• _Aim of the task_
Would you restate all the data that follows, word for word?
Data START
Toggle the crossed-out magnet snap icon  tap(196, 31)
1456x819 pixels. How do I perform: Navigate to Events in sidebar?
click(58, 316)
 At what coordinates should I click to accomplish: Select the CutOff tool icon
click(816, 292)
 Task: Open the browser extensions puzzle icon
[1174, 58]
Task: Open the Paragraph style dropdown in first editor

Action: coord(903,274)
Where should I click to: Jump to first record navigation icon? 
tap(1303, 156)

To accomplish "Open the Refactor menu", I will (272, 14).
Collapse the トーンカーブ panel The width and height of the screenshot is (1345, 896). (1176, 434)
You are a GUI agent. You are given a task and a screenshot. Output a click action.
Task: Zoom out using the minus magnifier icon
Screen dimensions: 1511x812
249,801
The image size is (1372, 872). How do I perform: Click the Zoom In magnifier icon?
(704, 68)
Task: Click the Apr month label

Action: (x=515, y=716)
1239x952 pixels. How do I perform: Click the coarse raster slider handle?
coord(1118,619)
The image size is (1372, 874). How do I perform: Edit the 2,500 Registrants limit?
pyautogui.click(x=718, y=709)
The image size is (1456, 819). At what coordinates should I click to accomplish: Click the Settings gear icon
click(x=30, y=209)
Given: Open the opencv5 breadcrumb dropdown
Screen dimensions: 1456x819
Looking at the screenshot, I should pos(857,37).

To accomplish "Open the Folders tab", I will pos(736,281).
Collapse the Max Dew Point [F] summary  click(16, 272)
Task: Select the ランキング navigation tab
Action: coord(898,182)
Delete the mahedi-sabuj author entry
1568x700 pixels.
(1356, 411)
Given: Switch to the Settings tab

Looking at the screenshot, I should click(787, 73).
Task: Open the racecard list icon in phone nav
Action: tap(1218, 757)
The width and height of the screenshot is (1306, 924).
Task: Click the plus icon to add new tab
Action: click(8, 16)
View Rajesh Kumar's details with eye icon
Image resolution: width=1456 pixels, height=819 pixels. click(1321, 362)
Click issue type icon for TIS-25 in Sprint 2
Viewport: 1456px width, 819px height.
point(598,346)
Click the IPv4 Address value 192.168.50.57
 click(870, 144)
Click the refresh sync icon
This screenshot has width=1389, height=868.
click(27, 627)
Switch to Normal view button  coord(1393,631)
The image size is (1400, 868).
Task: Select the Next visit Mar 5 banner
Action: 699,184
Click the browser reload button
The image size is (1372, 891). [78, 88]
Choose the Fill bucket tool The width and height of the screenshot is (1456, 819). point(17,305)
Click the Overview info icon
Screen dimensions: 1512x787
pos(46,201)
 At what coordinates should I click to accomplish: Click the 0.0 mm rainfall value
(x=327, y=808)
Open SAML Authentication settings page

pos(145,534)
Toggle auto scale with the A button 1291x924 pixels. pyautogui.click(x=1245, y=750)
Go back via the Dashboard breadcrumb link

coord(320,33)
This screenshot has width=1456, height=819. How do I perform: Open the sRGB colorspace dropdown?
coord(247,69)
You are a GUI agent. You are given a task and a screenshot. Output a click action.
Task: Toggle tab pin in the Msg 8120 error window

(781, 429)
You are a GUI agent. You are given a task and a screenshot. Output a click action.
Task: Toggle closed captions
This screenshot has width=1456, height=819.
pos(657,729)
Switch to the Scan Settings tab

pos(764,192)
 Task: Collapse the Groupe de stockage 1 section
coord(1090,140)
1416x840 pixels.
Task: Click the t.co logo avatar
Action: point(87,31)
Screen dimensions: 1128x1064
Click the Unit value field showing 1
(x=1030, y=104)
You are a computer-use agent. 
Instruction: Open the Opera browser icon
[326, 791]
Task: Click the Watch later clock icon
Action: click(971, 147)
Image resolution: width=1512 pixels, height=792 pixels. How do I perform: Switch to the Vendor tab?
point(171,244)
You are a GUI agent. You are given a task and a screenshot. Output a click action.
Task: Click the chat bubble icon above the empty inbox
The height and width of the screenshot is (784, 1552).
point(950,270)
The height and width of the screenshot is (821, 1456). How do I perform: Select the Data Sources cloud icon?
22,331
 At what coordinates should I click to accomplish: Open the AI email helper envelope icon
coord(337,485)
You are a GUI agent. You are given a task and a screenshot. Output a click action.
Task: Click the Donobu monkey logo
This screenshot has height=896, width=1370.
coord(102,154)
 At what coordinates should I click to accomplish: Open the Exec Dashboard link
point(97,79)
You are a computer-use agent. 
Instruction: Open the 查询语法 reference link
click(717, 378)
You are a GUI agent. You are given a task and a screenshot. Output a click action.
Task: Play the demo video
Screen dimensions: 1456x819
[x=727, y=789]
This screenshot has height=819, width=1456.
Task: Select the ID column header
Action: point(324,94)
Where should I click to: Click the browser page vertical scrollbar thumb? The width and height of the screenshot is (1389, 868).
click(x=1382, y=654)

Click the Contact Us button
Data END
• _Written answer_
Toggle the crossed-out magnet snap icon  tap(196, 31)
1456x819 pixels. How do I perform: Navigate to Events in sidebar?
click(58, 316)
 At what coordinates should I click to accomplish: Select the CutOff tool icon
click(816, 292)
 Task: Open the browser extensions puzzle icon
[1174, 58]
Task: Open the Paragraph style dropdown in first editor

Action: coord(903,274)
Where should I click to: Jump to first record navigation icon? 
tap(1303, 156)

To accomplish "Open the Refactor menu", I will (272, 14).
Collapse the トーンカーブ panel The width and height of the screenshot is (1345, 896). (1176, 434)
You are a GUI agent. You are given a task and a screenshot. Output a click action.
Task: Zoom out using the minus magnifier icon
Screen dimensions: 1511x812
249,801
The image size is (1372, 872). How do I perform: Click the Zoom In magnifier icon?
(704, 68)
Task: Click the Apr month label

Action: (x=515, y=716)
1239x952 pixels. How do I perform: Click the coarse raster slider handle?
coord(1118,619)
The image size is (1372, 874). How do I perform: Edit the 2,500 Registrants limit?
pyautogui.click(x=718, y=709)
The image size is (1456, 819). At what coordinates should I click to accomplish: Click the Settings gear icon
click(x=30, y=209)
Given: Open the opencv5 breadcrumb dropdown
Screen dimensions: 1456x819
Looking at the screenshot, I should pos(857,37).

To accomplish "Open the Folders tab", I will pos(736,281).
Collapse the Max Dew Point [F] summary  click(16, 272)
Task: Select the ランキング navigation tab
Action: coord(898,182)
Delete the mahedi-sabuj author entry
1568x700 pixels.
(1356, 411)
Given: Switch to the Settings tab

Looking at the screenshot, I should click(787, 73).
Task: Open the racecard list icon in phone nav
Action: tap(1218, 757)
The width and height of the screenshot is (1306, 924).
Task: Click the plus icon to add new tab
Action: click(8, 16)
View Rajesh Kumar's details with eye icon
Image resolution: width=1456 pixels, height=819 pixels. click(1321, 362)
Click issue type icon for TIS-25 in Sprint 2
Viewport: 1456px width, 819px height.
point(598,346)
Click the IPv4 Address value 192.168.50.57
 click(870, 144)
Click the refresh sync icon
This screenshot has width=1389, height=868.
click(27, 627)
Switch to Normal view button  coord(1393,631)
The image size is (1400, 868).
Task: Select the Next visit Mar 5 banner
Action: 699,184
Click the browser reload button
The image size is (1372, 891). [78, 88]
Choose the Fill bucket tool The width and height of the screenshot is (1456, 819). point(17,305)
Click the Overview info icon
Screen dimensions: 1512x787
pos(46,201)
 At what coordinates should I click to accomplish: Click the 0.0 mm rainfall value
(x=327, y=808)
Open SAML Authentication settings page

pos(145,534)
Toggle auto scale with the A button 1291x924 pixels. pyautogui.click(x=1245, y=750)
Go back via the Dashboard breadcrumb link

coord(320,33)
This screenshot has width=1456, height=819. How do I perform: Open the sRGB colorspace dropdown?
coord(247,69)
You are a GUI agent. You are given a task and a screenshot. Output a click action.
Task: Toggle tab pin in the Msg 8120 error window

(781, 429)
You are a GUI agent. You are given a task and a screenshot. Output a click action.
Task: Toggle closed captions
This screenshot has width=1456, height=819.
pos(657,729)
Switch to the Scan Settings tab

pos(764,192)
 Task: Collapse the Groupe de stockage 1 section
coord(1090,140)
1416x840 pixels.
Task: Click the t.co logo avatar
Action: point(87,31)
Screen dimensions: 1128x1064
Click the Unit value field showing 1
(x=1030, y=104)
You are a computer-use agent. 
Instruction: Open the Opera browser icon
[326, 791]
Task: Click the Watch later clock icon
Action: click(971, 147)
Image resolution: width=1512 pixels, height=792 pixels. How do I perform: Switch to the Vendor tab?
point(171,244)
You are a GUI agent. You are given a task and a screenshot. Output a click action.
Task: Click the chat bubble icon above the empty inbox
The height and width of the screenshot is (784, 1552).
point(950,270)
The height and width of the screenshot is (821, 1456). How do I perform: Select the Data Sources cloud icon?
22,331
 At what coordinates should I click to accomplish: Open the AI email helper envelope icon
coord(337,485)
You are a GUI agent. You are given a task and a screenshot. Output a click action.
Task: Click the Donobu monkey logo
This screenshot has height=896, width=1370.
coord(102,154)
 At what coordinates should I click to accomplish: Open the Exec Dashboard link
point(97,79)
You are a computer-use agent. 
Instruction: Open the 查询语法 reference link
click(717, 378)
You are a GUI agent. You are given a task and a screenshot. Output a click action.
Task: Play the demo video
Screen dimensions: 1456x819
[x=727, y=789]
This screenshot has height=819, width=1456.
Task: Select the ID column header
Action: point(324,94)
Where should I click to: Click the browser page vertical scrollbar thumb? The width and height of the screenshot is (1389, 868).
click(x=1382, y=654)

Click the Contact Us button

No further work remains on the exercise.